Electrical mobility shift assay. Consensus oligonucleotide for the NF-kappa B element (5'-AGTTGAGGGGACTTTCCCAGG G-3', Santa Cruz Biotechnology) and activator protein-1 (AP-1) enhancer (5'-CGCTTGATGACTCAGCCGGAA-3', Santa Cruz Biotechnology) were end-labeled with T4 polynucleotide kinase in the presence of [gamma -32P]ATP. Nuclear protein (10 µg) was incubated with 32P-labeled probe for 15 min at 25°C. The specificity of binding was determined by the addition of 100-fold excess of same unlabeled oligonucleotide.
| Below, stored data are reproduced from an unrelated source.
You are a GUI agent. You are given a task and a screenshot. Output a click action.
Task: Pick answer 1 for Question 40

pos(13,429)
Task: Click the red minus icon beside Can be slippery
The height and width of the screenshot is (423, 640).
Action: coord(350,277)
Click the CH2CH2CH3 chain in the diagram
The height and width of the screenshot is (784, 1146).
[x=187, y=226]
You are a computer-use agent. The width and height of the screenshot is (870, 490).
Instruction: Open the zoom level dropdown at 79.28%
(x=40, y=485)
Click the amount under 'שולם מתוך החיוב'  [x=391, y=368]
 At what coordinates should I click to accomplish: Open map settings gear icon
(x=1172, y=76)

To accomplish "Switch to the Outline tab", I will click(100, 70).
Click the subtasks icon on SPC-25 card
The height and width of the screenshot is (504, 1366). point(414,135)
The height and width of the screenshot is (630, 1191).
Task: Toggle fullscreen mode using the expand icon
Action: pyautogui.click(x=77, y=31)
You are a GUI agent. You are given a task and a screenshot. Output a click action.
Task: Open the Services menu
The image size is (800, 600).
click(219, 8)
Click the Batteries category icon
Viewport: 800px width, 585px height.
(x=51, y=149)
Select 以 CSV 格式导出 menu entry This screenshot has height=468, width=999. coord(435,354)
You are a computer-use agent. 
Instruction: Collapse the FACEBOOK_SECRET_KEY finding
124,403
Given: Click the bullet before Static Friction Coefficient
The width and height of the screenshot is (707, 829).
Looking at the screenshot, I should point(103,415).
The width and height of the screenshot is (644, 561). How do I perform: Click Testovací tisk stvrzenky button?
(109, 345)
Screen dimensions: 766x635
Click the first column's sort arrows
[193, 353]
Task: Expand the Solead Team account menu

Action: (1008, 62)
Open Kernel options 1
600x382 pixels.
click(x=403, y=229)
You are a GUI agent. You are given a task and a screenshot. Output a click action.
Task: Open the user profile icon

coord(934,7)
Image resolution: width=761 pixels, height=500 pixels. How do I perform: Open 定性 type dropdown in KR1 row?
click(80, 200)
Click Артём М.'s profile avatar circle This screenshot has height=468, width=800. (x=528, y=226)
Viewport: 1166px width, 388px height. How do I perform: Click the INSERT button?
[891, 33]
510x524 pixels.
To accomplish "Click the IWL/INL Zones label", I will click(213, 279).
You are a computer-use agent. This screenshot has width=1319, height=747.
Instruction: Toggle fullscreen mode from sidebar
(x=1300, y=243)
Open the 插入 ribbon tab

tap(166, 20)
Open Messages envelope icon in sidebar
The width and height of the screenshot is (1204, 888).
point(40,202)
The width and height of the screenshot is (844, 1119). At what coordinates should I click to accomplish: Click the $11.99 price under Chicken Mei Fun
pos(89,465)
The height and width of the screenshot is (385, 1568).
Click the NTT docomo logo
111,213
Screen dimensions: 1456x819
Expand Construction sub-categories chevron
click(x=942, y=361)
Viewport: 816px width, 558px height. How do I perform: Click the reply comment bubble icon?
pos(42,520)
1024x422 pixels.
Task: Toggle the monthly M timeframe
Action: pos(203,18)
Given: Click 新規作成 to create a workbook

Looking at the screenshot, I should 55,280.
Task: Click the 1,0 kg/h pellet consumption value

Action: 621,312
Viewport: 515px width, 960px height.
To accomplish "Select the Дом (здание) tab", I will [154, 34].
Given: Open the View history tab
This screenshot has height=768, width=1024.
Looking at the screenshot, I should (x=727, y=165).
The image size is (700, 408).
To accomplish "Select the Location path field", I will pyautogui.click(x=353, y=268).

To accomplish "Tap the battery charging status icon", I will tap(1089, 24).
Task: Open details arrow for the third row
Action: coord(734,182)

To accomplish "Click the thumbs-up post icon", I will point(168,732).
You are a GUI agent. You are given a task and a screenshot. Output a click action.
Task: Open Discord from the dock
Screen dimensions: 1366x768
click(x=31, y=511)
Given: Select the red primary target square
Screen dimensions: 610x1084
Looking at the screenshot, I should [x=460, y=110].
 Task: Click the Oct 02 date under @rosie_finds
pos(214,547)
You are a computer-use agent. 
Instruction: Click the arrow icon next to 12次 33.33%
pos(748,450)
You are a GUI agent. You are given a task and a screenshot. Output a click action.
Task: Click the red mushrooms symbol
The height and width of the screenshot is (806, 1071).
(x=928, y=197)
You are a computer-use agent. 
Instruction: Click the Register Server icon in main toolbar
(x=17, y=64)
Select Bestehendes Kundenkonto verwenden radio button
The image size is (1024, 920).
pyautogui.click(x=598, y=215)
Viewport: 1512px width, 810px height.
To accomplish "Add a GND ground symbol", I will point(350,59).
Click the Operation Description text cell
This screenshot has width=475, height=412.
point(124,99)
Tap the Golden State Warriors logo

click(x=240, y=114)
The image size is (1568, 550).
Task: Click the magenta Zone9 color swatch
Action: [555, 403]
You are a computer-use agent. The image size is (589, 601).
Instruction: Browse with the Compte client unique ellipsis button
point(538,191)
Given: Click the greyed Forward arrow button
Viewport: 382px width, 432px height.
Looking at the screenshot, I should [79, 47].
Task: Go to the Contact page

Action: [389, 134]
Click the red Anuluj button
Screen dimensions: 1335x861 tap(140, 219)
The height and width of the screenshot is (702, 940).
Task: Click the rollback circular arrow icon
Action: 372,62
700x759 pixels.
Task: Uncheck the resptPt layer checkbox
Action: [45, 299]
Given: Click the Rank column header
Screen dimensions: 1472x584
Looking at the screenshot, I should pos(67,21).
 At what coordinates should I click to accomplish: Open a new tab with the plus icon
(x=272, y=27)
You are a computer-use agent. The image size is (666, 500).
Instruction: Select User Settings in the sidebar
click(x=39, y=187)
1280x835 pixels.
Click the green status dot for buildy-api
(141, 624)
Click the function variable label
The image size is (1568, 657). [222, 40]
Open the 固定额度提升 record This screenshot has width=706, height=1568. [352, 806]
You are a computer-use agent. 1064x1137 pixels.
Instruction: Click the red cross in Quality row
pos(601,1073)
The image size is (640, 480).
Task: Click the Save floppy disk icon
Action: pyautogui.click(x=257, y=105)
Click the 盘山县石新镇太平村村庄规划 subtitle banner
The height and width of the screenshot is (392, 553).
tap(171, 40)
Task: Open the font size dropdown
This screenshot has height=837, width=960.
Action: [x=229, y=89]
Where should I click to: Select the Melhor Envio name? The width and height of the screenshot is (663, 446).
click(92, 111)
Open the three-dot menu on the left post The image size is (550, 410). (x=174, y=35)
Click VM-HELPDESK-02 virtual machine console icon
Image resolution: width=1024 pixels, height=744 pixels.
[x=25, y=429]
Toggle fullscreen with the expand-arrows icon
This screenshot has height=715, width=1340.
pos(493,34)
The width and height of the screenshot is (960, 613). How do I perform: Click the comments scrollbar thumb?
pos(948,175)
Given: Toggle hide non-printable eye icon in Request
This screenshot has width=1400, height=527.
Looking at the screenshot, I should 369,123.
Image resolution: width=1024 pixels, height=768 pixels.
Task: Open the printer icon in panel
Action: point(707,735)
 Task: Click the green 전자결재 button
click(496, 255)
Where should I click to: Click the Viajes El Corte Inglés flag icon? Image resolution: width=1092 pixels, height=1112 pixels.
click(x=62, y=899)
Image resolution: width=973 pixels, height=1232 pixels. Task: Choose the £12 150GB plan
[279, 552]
After electrophoresis of the reaction mixture, the intensities of the bands were compared. To examine which components of NF-kappa B were affected, supershift assays were performed using 2 µg of p65, RelB, C-Rel, p50, and p52 antibodies (Santa Cruz Biotechnology). Nuclear extracts of the IFN-gamma and LPS-stimulated parental cells were used for this experiment.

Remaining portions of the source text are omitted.